• _EXTRACT TO READ_:

____________

During the January 2021 United States Electoral College vote count, Johnson was one of 120 U.S. representatives who objected to certifying the 2020 presidential election results from both Arizona and Pennsylvania, while another 19 U.S. representatives objected for one of these states. The New York Times called Johnson "the most important architect of the Electoral College objections" because he had argued to reject the results based on the argument of "constitutional infirmity" and persuaded "about three-quarters" of the objectors to use that rationale. Johnson's argument was that certain state officials had violated the Constitution by relaxing restrictions on mail-in voting or early voting due to the COVID-19 pandemic without consulting state legislatures.

On May 19, 2021, Johnson and all seven other Republican House leaders in the 117th Congress voted against establishing a national commission to investigate the January 6 United States Capitol attack. Thirty-five Republican House members and all 217 Democrats present voted to establish the commission.

=== Abortion ===

In 2015, Johnson blamed abortions and the "breakup [of] the nuclear family" for school shootings, saying, "when you tell a generation of people that life has no value, no meaning, that it's expendable, then you do wind up with school shooters." In 2015 and 2016, he led an anti-abortion "Life March" in Shreveport-Bossier City.

____________

• _DATASET EXCERPTS_:
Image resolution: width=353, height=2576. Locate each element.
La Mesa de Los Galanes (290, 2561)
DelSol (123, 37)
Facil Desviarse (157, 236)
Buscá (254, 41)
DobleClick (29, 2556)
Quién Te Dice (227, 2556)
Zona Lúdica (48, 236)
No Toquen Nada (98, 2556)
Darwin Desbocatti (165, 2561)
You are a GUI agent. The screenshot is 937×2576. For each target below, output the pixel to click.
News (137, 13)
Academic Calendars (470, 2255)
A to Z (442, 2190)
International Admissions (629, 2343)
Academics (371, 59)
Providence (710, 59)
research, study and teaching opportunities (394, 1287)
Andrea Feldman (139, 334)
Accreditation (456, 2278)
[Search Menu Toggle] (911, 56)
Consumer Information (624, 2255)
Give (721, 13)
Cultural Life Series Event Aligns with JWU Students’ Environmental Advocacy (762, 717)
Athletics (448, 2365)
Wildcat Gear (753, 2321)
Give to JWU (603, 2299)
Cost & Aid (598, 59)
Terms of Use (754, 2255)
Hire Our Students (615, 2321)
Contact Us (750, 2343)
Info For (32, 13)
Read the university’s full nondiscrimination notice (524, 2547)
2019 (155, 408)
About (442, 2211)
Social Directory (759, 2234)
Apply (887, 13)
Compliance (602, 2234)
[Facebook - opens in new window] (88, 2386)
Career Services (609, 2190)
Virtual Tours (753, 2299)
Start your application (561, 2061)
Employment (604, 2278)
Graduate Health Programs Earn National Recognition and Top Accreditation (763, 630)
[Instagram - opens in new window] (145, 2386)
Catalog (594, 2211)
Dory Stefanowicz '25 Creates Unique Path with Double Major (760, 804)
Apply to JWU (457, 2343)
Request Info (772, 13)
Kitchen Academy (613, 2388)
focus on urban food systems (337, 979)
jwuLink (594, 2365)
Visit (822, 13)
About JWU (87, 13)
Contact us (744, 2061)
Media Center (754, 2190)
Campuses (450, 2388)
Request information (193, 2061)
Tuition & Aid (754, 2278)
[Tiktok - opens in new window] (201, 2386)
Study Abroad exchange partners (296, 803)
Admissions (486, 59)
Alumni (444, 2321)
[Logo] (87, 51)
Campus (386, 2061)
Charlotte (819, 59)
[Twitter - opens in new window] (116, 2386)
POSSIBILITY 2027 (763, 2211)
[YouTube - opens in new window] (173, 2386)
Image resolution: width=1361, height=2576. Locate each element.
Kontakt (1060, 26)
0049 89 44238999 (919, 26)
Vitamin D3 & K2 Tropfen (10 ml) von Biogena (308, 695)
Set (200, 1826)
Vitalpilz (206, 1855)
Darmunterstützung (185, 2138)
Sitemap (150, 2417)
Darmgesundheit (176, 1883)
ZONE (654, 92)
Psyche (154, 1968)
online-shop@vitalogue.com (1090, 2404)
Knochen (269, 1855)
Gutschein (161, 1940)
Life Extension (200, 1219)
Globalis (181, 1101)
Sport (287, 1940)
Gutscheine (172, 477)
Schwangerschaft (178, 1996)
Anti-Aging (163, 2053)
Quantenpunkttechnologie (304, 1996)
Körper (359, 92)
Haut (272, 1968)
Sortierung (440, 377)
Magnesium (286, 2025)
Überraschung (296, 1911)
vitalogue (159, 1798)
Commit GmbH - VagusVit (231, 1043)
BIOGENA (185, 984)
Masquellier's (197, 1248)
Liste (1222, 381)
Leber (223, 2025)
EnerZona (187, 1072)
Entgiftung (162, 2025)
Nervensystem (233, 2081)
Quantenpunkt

____________

• _EXERCISE DETAILS_:
Rewrite the passage about Johnson between "During the January" and "consulting state legislatures.", inclusive, and switch "Pennsylvania" to "Michigan".

• _EXPECTED ANSWER_:
During the January 2021 United States Electoral College vote count, Johnson was one of 120 U.S. representatives who objected to certifying the 2020 presidential election results from both Arizona and Michigan, while another 19 U.S. representatives objected for one of these states. The New York Times called Johnson "the most important architect of the Electoral College objections" because he had argued to reject the results based on the argument of "constitutional infirmity" and persuaded "about three-quarters" of the objectors to use that rationale. Johnson's argument was that certain state officials had violated the Constitution by relaxing restrictions on mail-in voting or early voting due to the COVID-19 pandemic without consulting state legislatures.